§ Data to process:
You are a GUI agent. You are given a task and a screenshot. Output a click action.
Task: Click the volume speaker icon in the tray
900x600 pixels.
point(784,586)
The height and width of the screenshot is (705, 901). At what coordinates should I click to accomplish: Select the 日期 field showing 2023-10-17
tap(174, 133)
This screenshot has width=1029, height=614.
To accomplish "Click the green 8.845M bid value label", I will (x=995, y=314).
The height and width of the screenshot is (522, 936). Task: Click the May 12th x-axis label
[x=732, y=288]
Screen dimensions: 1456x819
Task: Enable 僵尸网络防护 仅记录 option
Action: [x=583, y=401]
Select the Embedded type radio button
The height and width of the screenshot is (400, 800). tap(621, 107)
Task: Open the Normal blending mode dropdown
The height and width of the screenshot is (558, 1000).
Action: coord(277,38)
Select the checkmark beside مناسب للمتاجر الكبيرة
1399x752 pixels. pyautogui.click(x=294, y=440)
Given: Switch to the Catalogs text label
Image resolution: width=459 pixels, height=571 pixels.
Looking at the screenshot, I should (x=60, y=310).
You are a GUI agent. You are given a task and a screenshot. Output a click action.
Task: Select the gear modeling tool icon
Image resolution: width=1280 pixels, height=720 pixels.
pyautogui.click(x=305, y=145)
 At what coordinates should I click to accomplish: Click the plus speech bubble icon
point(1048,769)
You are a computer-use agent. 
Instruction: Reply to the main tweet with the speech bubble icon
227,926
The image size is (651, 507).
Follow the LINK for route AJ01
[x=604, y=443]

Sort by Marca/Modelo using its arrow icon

§ Prompt:
When you answer, repeat all of the material exactly as given.

§ Your response:
You are a GUI agent. You are given a task and a screenshot. Output a click action.
Task: Click the volume speaker icon in the tray
900x600 pixels.
point(784,586)
The height and width of the screenshot is (705, 901). At what coordinates should I click to accomplish: Select the 日期 field showing 2023-10-17
tap(174, 133)
This screenshot has width=1029, height=614.
To accomplish "Click the green 8.845M bid value label", I will (x=995, y=314).
The height and width of the screenshot is (522, 936). Task: Click the May 12th x-axis label
[x=732, y=288]
Screen dimensions: 1456x819
Task: Enable 僵尸网络防护 仅记录 option
Action: [x=583, y=401]
Select the Embedded type radio button
The height and width of the screenshot is (400, 800). tap(621, 107)
Task: Open the Normal blending mode dropdown
The height and width of the screenshot is (558, 1000).
Action: coord(277,38)
Select the checkmark beside مناسب للمتاجر الكبيرة
1399x752 pixels. pyautogui.click(x=294, y=440)
Given: Switch to the Catalogs text label
Image resolution: width=459 pixels, height=571 pixels.
Looking at the screenshot, I should (x=60, y=310).
You are a GUI agent. You are given a task and a screenshot. Output a click action.
Task: Select the gear modeling tool icon
Image resolution: width=1280 pixels, height=720 pixels.
pyautogui.click(x=305, y=145)
 At what coordinates should I click to accomplish: Click the plus speech bubble icon
point(1048,769)
You are a computer-use agent. 
Instruction: Reply to the main tweet with the speech bubble icon
227,926
The image size is (651, 507).
Follow the LINK for route AJ01
[x=604, y=443]

Sort by Marca/Modelo using its arrow icon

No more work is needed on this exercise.